(Raw data Opens)
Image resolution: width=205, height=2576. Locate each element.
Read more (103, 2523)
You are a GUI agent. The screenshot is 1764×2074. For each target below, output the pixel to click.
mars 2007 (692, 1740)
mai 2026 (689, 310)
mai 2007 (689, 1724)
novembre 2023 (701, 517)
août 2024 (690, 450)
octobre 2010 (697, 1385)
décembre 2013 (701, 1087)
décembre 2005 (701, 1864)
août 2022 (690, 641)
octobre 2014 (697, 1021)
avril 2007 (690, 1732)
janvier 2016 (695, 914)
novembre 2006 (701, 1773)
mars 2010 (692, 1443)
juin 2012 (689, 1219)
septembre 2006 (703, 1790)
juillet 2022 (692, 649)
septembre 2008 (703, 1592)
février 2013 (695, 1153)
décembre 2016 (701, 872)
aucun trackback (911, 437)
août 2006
(Raw data Closes)
### The problem
The answer should hold only the lines from the start of the records above through the line containing "août 2024 (690, 450)", each set down exactly.

### Answer for this exercise
Image resolution: width=205, height=2576. Locate each element.
Read more (103, 2523)
You are a GUI agent. The screenshot is 1764×2074. For each target below, output the pixel to click.
mars 2007 (692, 1740)
mai 2026 (689, 310)
mai 2007 (689, 1724)
novembre 2023 (701, 517)
août 2024 (690, 450)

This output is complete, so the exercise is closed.